How you view other religions?

Post by FayyazValani2017 »

Ya Ali Madad
Just wanted to know how do you guys view other religion
Such As Hinduism,Christianity,Sikhism etc
Abrahamic religion as well as other religion before abraham

I believe that All religious book are correct [those which are not edited by human] , but they are with outward meaning , they are not following the real Guide Hazir Imam [salawat] , So they dont know the esoteric of their religion ? whats your opinion , i might be wrong , might be right . but My Logic is that God must have sent messengers , that how the new religion form . i mean when leave what they were doing , and follow what messenger said , and as Messenger passed away , they didnt follow Imam and went astray .
Talking about Major Religions not those which are man-made , such as Satanism etc.
kmaherali
Posts: 25106
Joined: Thu Mar 27, 2003 3:01 pm

Post by kmaherali »

If you haven't read it by now, I would suggest you read the Chapter: ISLAM
THE RELIGION OF MY ANCESTORS in the Memoirs of MSMS. He has outlined all the essential aspects of Islam and our tariqah within it. It is at:

http://www.ismaili.net/Source/0016b.html

Regarding your question, below is the excerpt from the above mentioned chapter.
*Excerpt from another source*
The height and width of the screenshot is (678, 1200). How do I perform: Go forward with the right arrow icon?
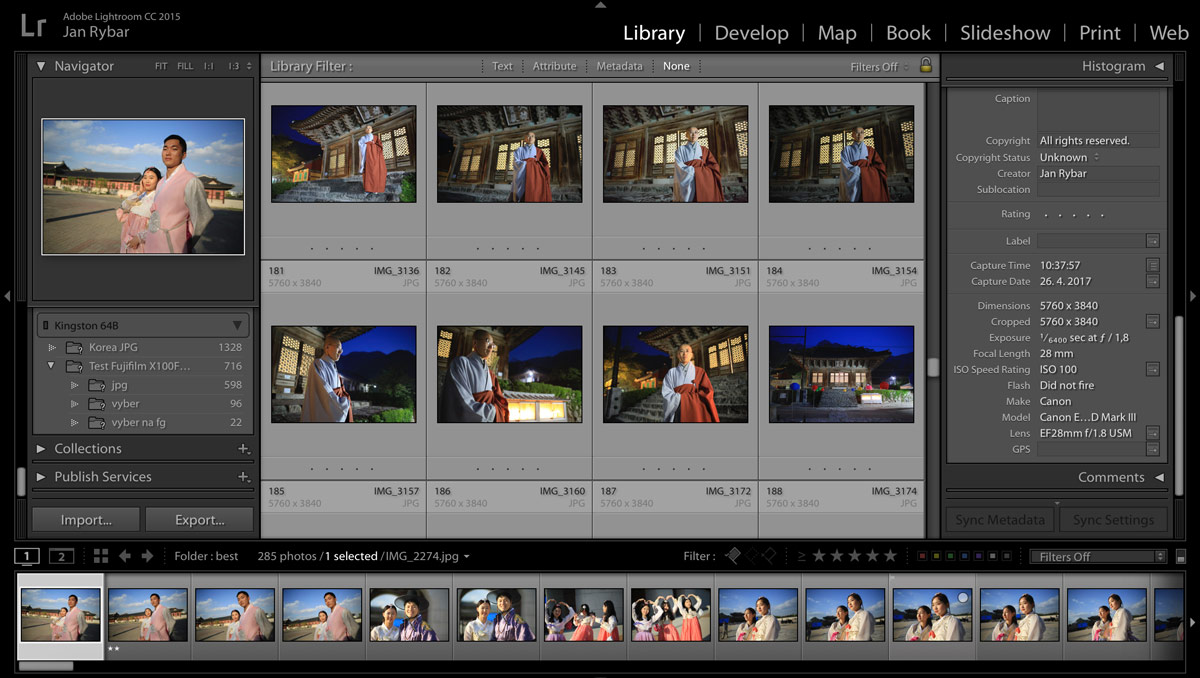point(147,556)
First, however, we must ask ourselves why this final and consummate appearance of the Divine Will was granted to mankind, and what were its causes. All Islamic schools of thought accept it as a fundamental principle that for centuries, for thousands of years before the advent of Mohammed, there arose from time to time messengers, illumined by Divine Grace, for and among those races of the earth which had sufficiently advanced intellectually to comprehend such a message. Thus Abraham, Moses, Jesus and all the Prophets of Israel are universally accepted by Islam. Muslims indeed know no limitation merely to the Prophets of Israel; they are ready to admit that there were similar Divinely inspired messengers in other countriesGautama Buddha, Shri Krishna and Shri Ram in India, Socrates in Greece, the wise man of China and many other sages and saints among peoples and civilizations, trace of which we have lost. Thus man's soul has never been left without a specially inspired messenger from the soul that sustains, embraces and is the universe. Then what need was there for a Divine revelation to Mohammed ?
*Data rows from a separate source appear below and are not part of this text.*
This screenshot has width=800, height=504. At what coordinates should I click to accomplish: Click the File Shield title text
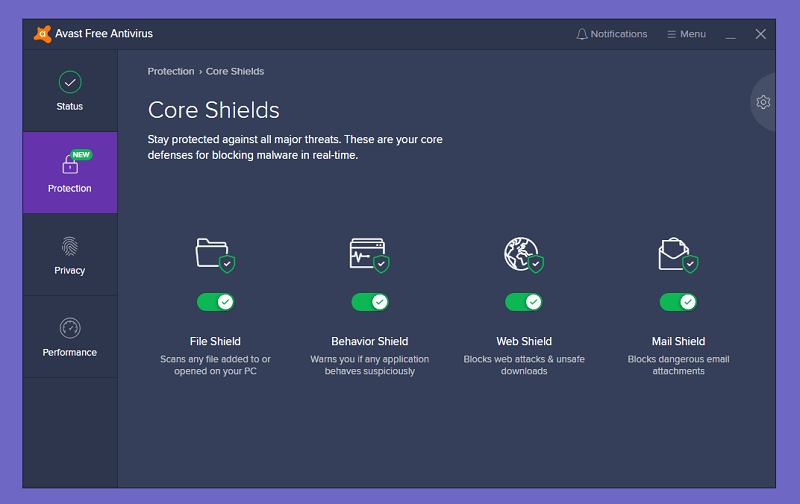[x=215, y=341]
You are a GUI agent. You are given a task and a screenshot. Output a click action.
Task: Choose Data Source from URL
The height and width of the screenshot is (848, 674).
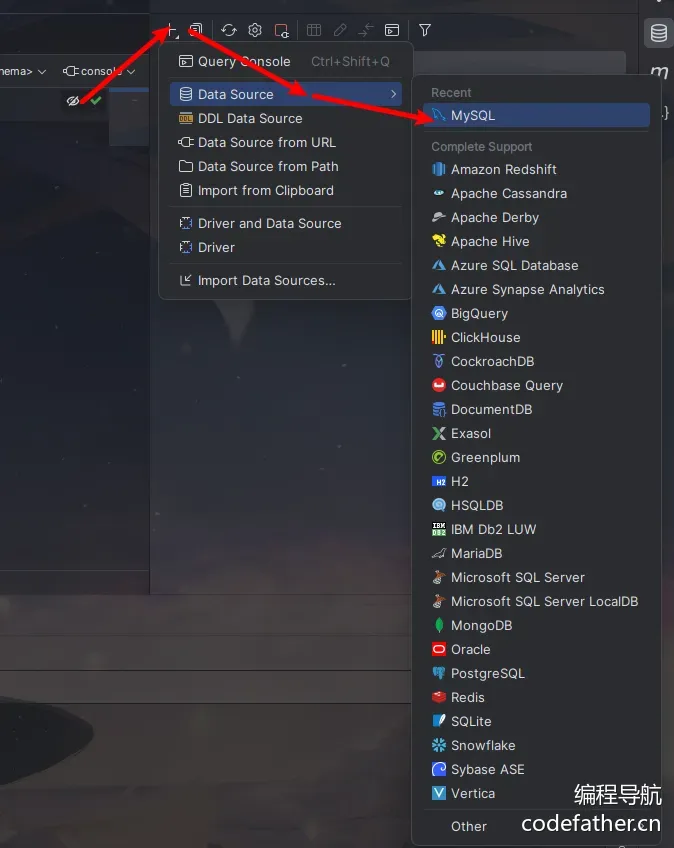266,142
The answer of Islam is precise and clear. In spite of its great spiritual strength, Jewish monotheism has retained two characteristics which render it essentially different from Islamic monotheism: God has remained, in spite of all, a national and racial God for the children of Israel, and His personality is entirely separate from its supreme manifestation, the Universe. In far-distant countries such as India and China, the purity of the Faith in the one God had been so vitiated by polytheism, by idolatry and even by a pantheism which was hardly distinguishable from atheism that these popular and folklore religions bore little resemblance to that which emanated from the true and pure Godhead. Christianity lost its strength and meaning for Muslims in that it saw it great and glorious founder not as a man but as God incarnate in man, as God made Flesh. Thus there was an absolute need for the Divine Word's revelation, to Mohammed himself, a man like the others, of God's person and of his relations to the Universe which he had created. Once man has thus comprehended the essence of existence, there remains for him the duty, since he knows the absolute value of his own soul, of making for himself a direct path which will constantly lead his individual soul to and bind it with the universal Soul of which the Universeas much of it as we perceive with our limited visions one of the infinite manifestations.